Only the lines running from the line with "Screen dimensions: 1367x2165" to the end of the listing below should be copied, exactly, without pictures.
= Beginning of Section =
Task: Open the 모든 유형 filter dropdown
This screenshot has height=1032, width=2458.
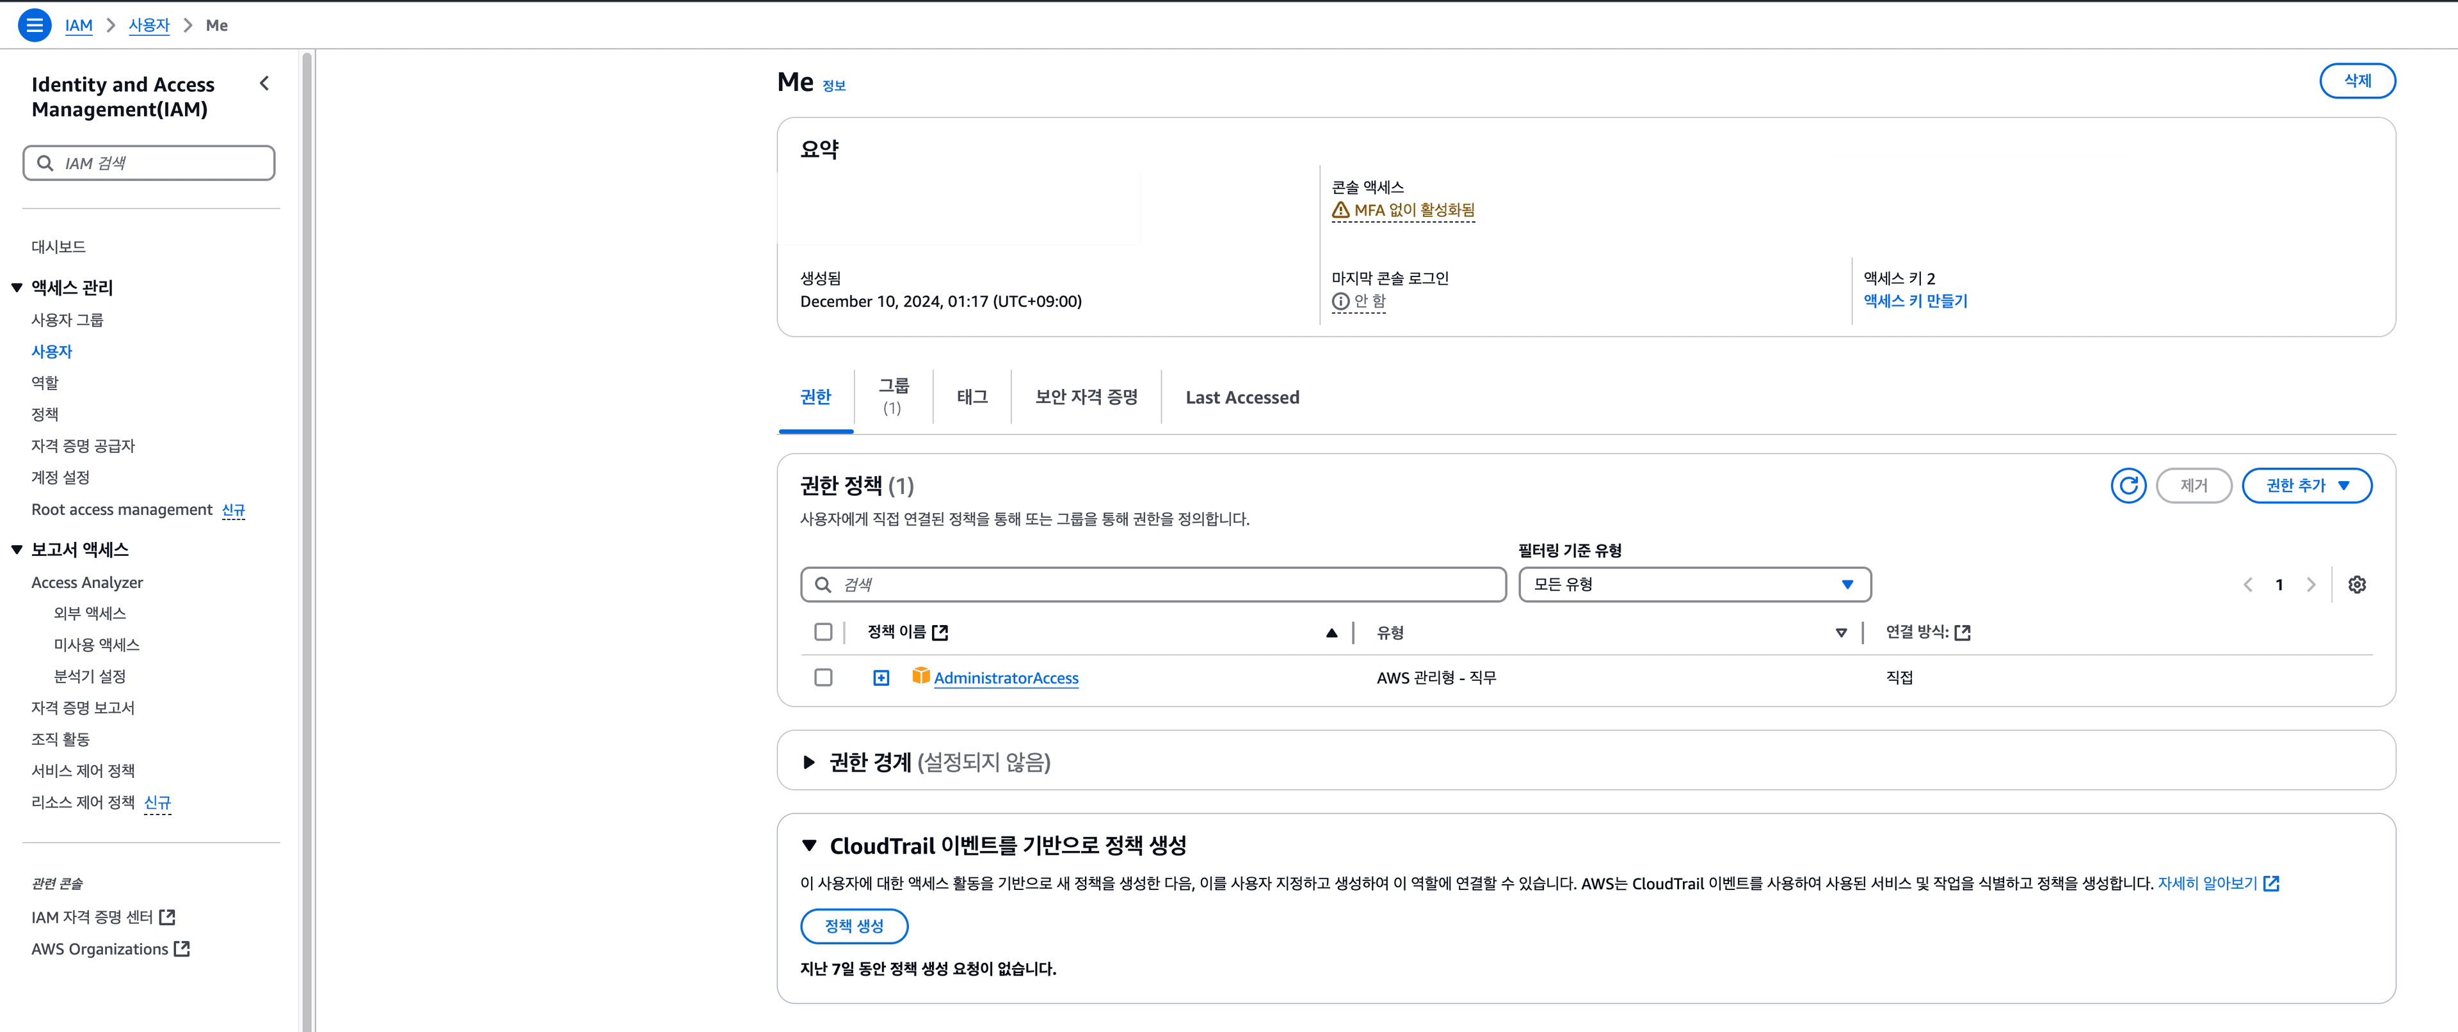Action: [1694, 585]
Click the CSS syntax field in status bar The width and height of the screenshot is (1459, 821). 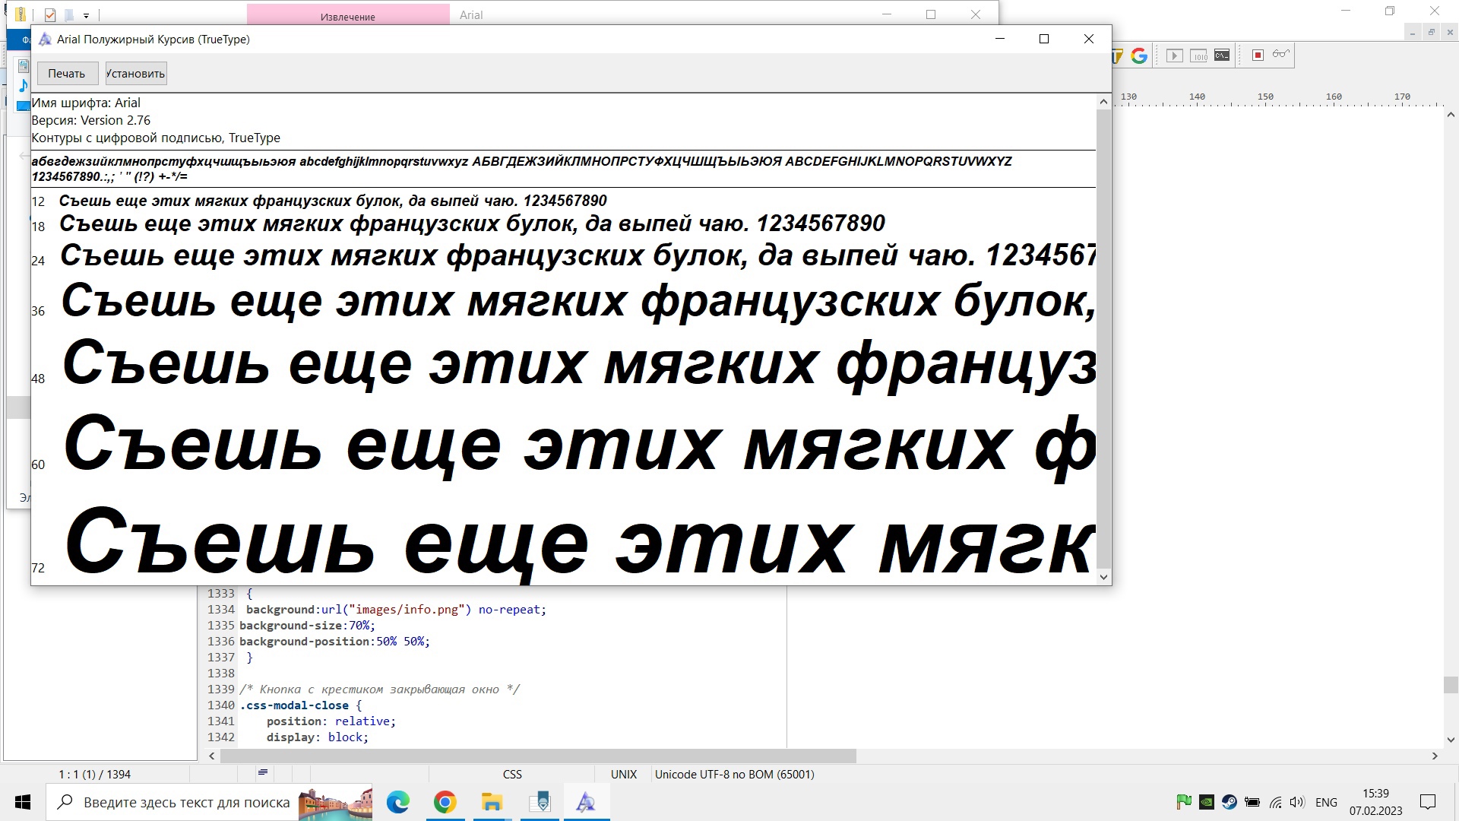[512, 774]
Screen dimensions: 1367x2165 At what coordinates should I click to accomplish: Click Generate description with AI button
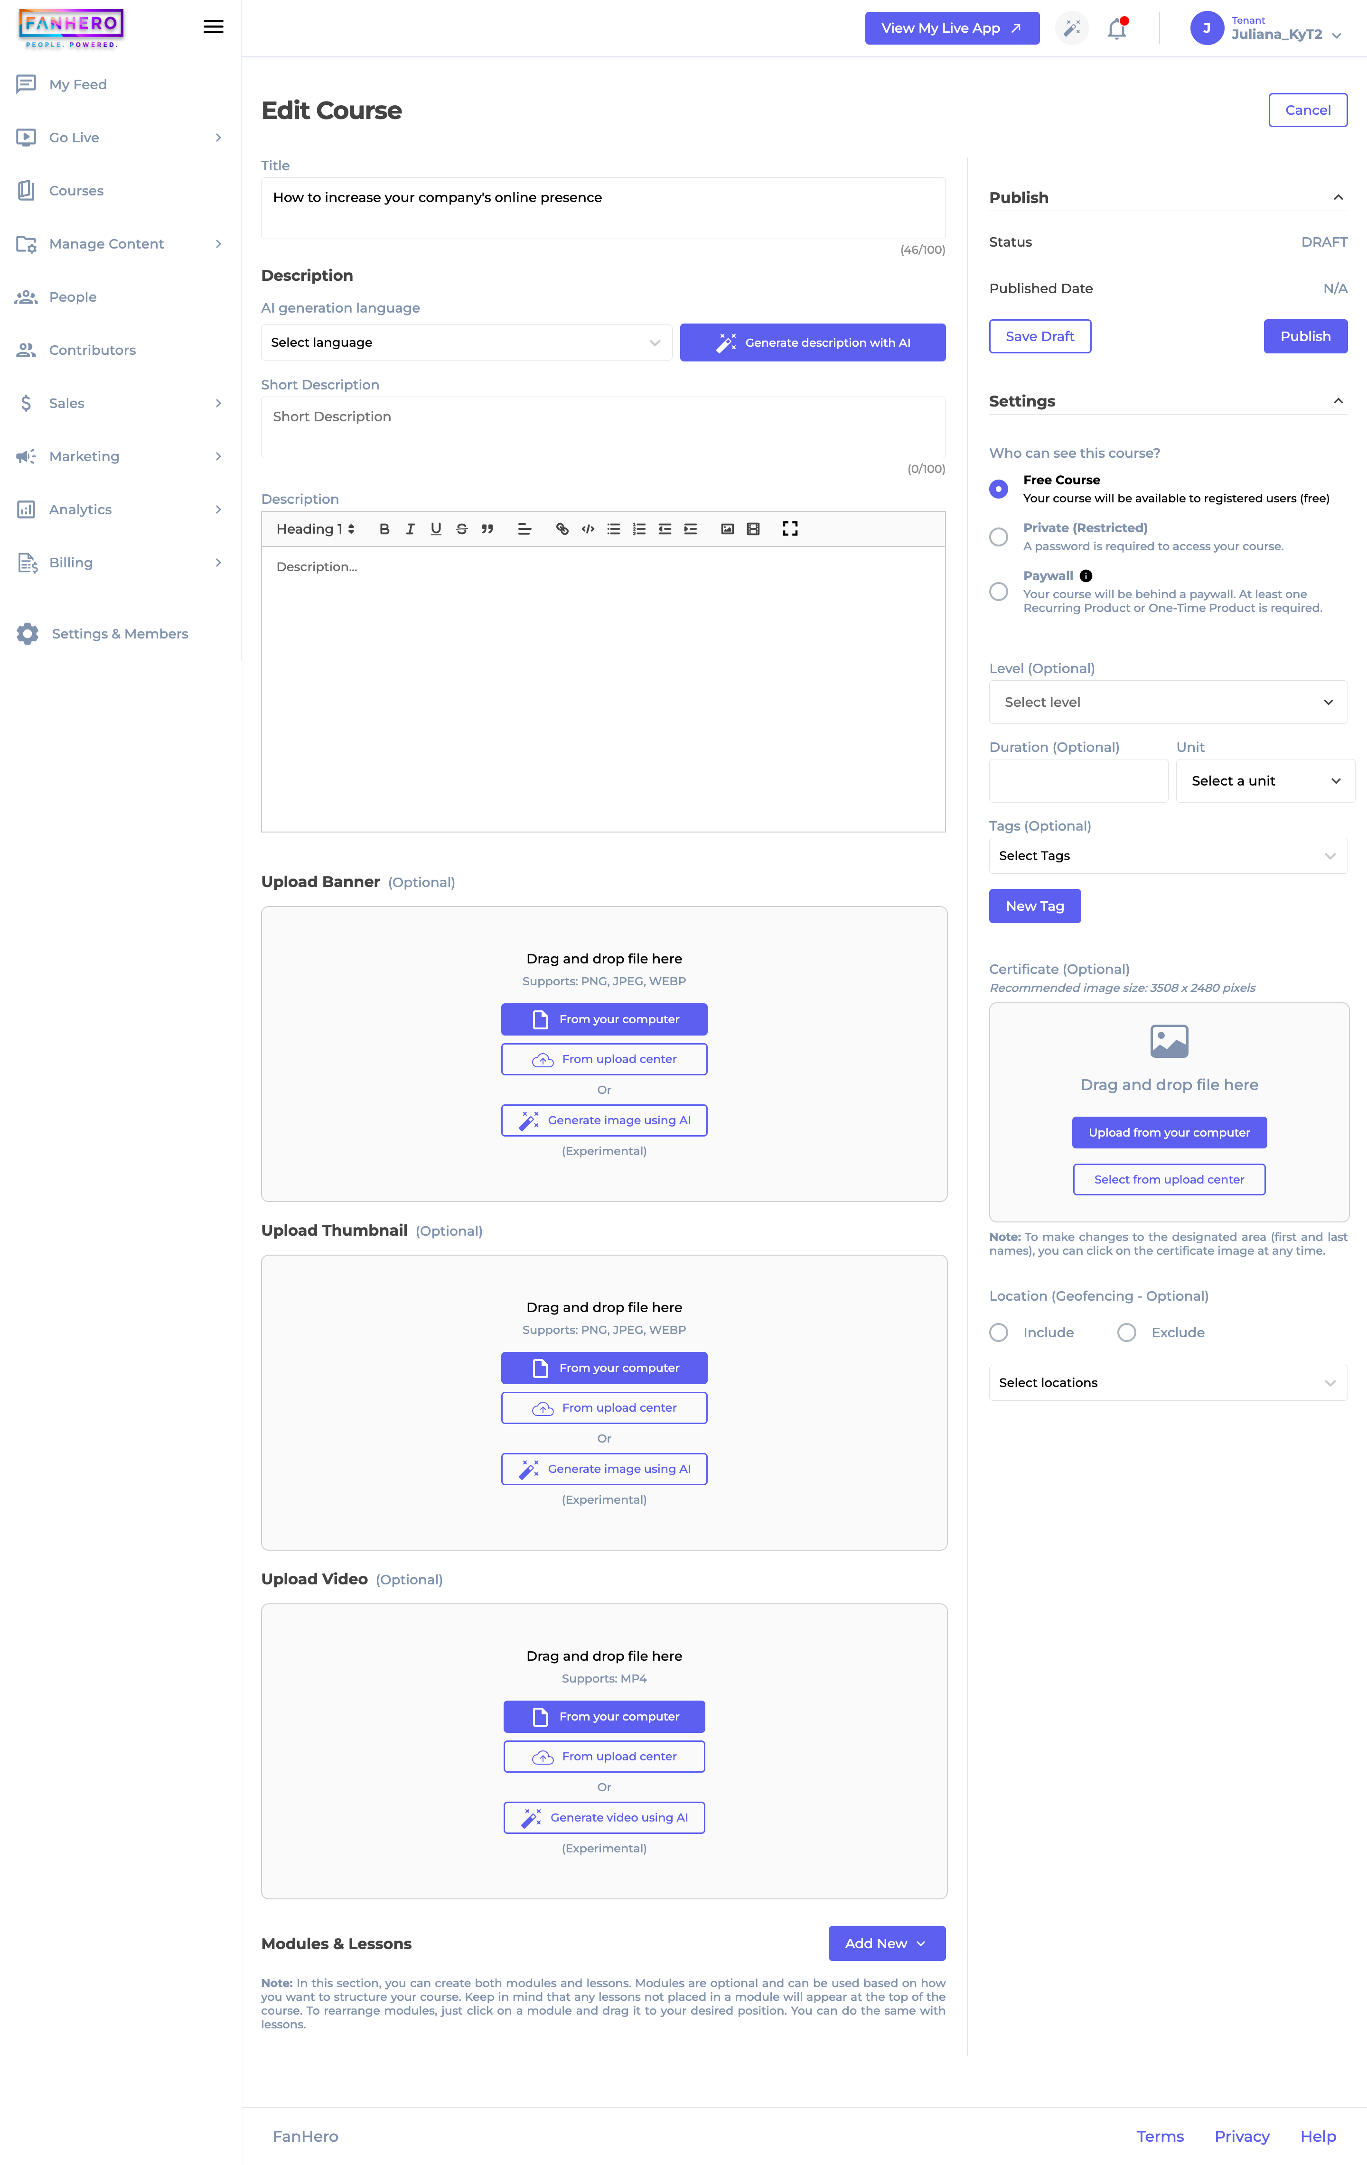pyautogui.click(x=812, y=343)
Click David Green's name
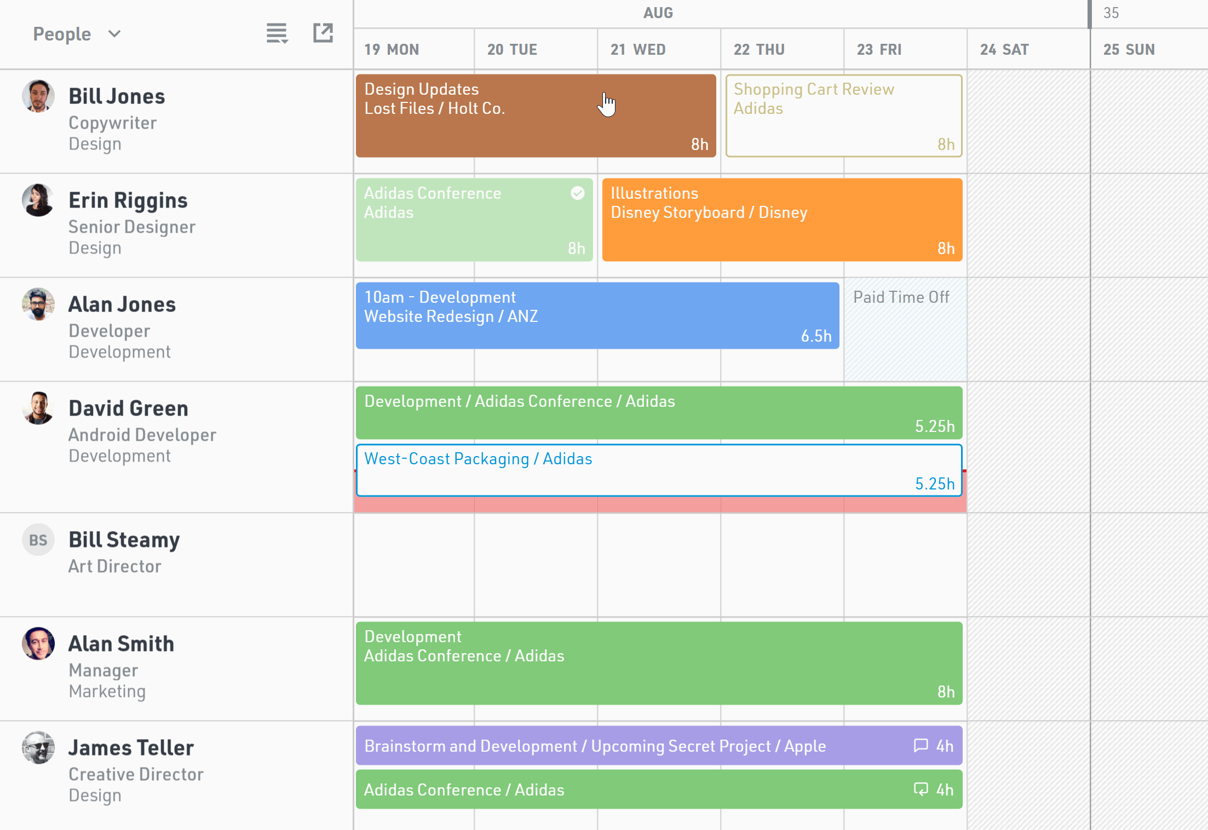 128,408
= End of Section =
Result for this exercise →
Screen dimensions: 1367x2165 At what coordinates should I click to accomplish: Click Generate description with AI button
pyautogui.click(x=812, y=343)
Click David Green's name
 128,408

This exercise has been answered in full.